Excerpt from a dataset
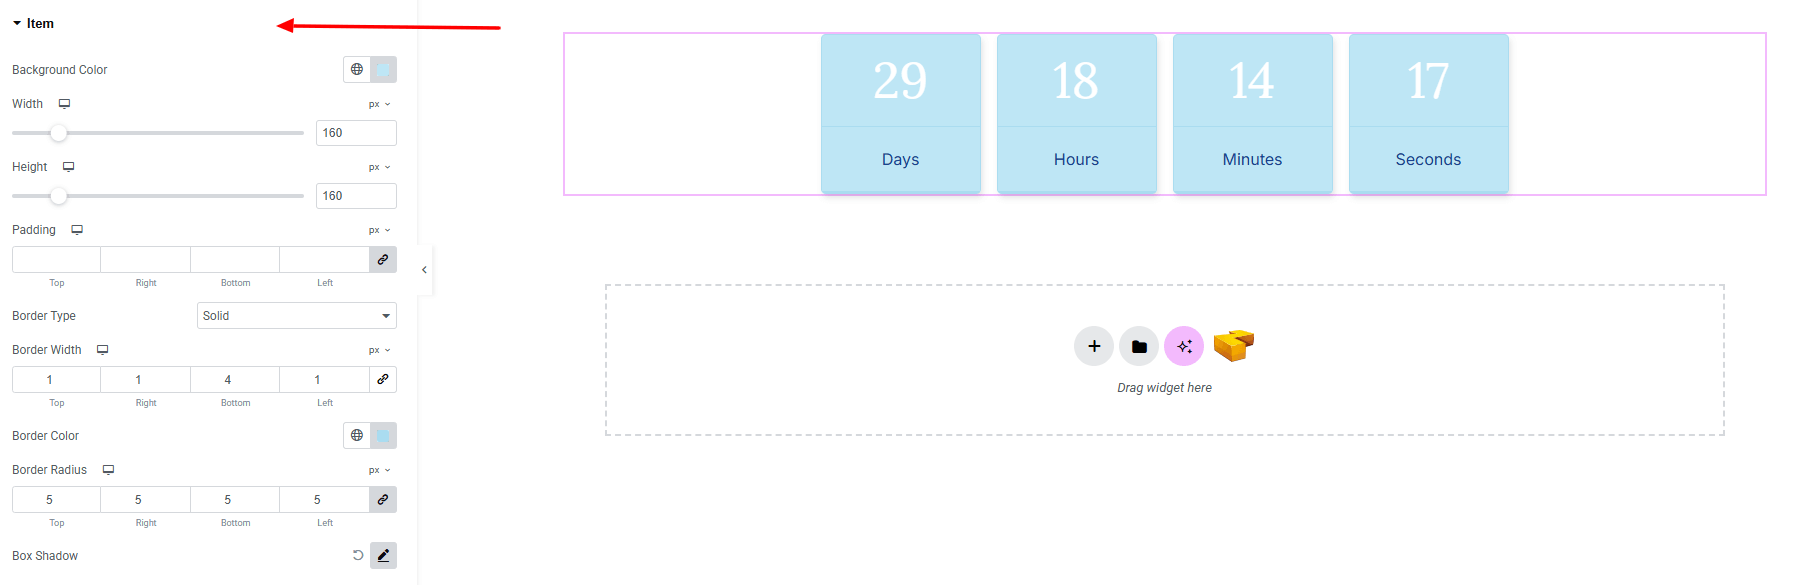
Task: Edit the Box Shadow with pencil icon
Action: [383, 556]
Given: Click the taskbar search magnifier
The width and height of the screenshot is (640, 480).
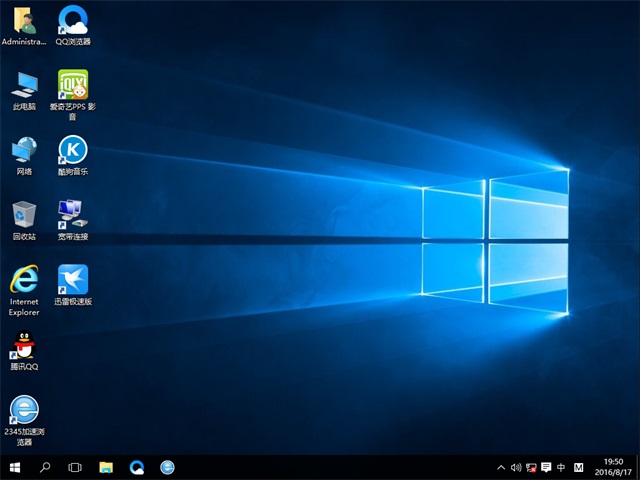Looking at the screenshot, I should point(45,467).
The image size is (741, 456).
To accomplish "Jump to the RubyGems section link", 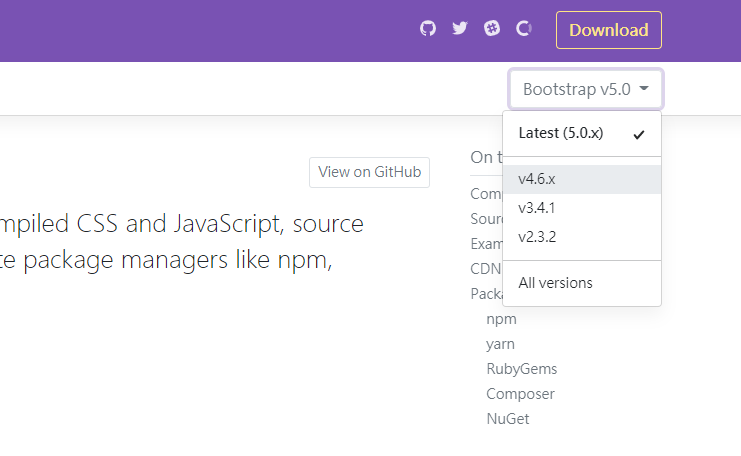I will pyautogui.click(x=521, y=369).
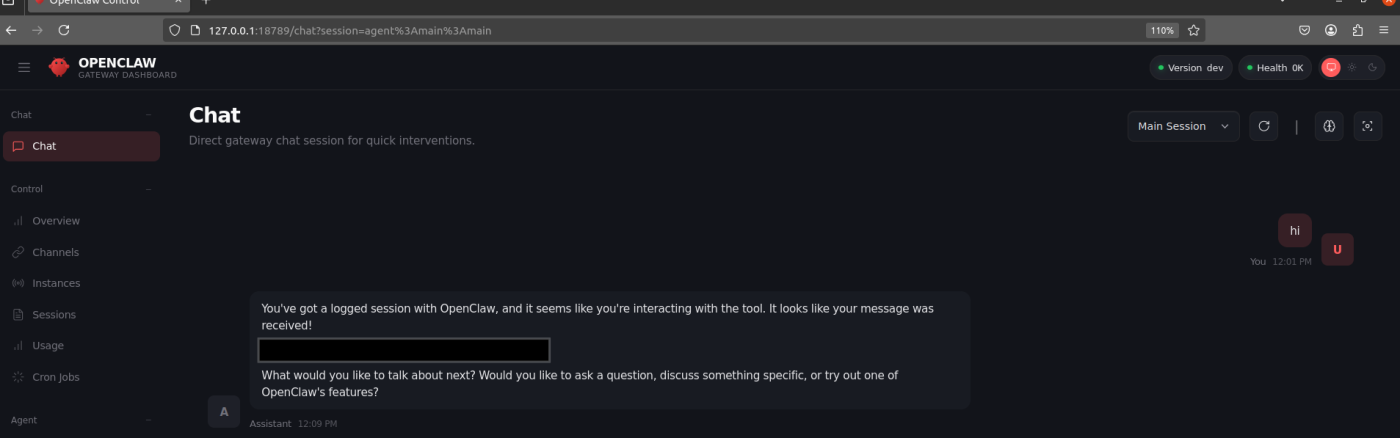1400x438 pixels.
Task: Click the browser extensions puzzle icon
Action: 1358,30
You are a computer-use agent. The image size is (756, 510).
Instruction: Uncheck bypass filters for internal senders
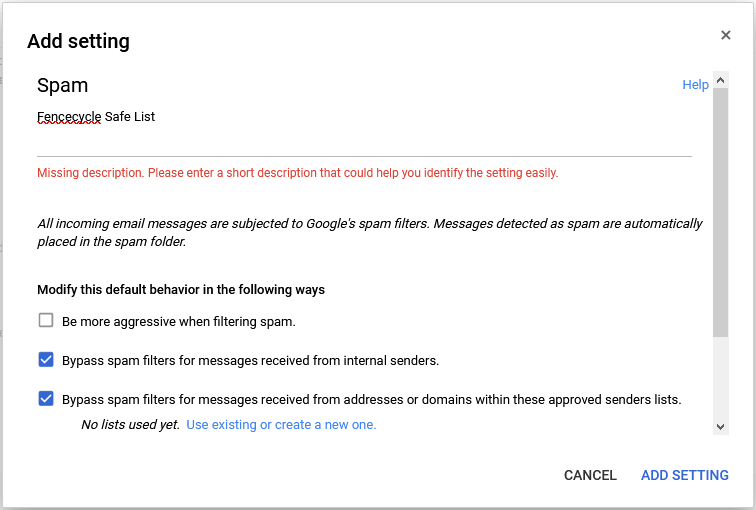[x=46, y=359]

EXERCISE OBJECTIVE
Rewrite the part of the rows that opens with the line containing "You are a computer-use" and closes at the end of the rows as a two-column CSV with the headers text and answer, quoting each field and turning line breaks into spaces. Leave the pictures out.

TASK ANSWER
text,answer
"You are a computer-use agent. The image size is (756, 510). Instruction: Uncheck bypass filters for internal senders","[x=46, y=359]"